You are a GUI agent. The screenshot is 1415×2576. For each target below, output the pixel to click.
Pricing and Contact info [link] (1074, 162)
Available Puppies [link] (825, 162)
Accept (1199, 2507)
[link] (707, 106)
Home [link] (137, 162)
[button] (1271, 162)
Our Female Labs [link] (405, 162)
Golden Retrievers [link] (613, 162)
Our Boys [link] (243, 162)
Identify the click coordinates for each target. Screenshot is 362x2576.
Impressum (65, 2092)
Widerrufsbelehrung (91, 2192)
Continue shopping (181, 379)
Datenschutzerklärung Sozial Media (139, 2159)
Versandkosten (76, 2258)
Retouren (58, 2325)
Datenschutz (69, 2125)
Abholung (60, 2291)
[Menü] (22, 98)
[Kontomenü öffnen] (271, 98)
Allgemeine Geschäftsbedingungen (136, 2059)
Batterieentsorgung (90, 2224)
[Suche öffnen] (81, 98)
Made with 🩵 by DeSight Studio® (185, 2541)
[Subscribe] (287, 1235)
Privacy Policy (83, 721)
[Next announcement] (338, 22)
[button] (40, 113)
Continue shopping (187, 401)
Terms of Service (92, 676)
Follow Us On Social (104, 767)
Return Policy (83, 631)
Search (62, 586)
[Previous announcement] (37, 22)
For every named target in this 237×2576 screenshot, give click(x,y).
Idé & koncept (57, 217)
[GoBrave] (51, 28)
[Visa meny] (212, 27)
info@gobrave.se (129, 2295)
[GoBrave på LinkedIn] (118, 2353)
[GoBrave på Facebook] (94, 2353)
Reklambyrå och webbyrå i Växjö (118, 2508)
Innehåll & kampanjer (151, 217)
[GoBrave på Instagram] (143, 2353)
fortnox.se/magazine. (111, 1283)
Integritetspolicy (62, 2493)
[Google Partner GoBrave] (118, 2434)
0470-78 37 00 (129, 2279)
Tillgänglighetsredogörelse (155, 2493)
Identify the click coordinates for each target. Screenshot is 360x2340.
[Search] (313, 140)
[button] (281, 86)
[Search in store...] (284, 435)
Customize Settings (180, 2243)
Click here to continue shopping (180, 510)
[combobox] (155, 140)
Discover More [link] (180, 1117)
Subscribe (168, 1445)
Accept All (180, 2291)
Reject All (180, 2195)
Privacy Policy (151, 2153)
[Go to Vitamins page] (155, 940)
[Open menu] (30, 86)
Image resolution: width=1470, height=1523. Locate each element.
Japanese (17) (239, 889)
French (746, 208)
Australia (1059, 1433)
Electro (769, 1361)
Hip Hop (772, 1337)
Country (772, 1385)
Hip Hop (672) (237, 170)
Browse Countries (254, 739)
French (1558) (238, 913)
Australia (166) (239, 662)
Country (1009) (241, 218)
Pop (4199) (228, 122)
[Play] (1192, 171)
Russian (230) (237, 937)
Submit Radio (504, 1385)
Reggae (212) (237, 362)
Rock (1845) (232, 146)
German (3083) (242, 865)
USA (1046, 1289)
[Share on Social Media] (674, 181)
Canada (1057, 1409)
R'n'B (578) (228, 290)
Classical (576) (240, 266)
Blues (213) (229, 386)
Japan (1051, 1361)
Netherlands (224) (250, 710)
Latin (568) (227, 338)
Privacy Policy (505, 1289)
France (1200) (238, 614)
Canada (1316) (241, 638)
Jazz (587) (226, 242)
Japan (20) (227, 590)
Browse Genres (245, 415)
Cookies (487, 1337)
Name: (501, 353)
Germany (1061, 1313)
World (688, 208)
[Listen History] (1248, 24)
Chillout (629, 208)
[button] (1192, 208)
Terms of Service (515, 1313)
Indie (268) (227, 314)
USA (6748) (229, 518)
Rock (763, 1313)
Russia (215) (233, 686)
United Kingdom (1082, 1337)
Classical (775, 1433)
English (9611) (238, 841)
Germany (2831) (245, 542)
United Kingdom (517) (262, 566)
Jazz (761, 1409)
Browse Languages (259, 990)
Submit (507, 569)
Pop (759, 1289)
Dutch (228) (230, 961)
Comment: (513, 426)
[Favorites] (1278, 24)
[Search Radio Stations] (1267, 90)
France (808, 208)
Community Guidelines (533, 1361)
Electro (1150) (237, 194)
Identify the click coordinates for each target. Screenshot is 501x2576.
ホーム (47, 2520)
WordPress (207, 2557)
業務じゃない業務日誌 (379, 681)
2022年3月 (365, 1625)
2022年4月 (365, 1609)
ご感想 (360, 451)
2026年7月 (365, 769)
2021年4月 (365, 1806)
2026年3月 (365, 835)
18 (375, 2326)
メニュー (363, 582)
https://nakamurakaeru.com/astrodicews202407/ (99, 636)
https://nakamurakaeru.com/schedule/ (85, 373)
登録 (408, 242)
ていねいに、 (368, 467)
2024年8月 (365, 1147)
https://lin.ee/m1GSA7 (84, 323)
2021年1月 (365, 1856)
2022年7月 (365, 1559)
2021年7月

□ □ □ □

* _Work item_: Using the material above, copy every line in which the string "announcement" occurs.

* _Response area_:
[Next announcement] (338, 22)
[Previous announcement] (37, 22)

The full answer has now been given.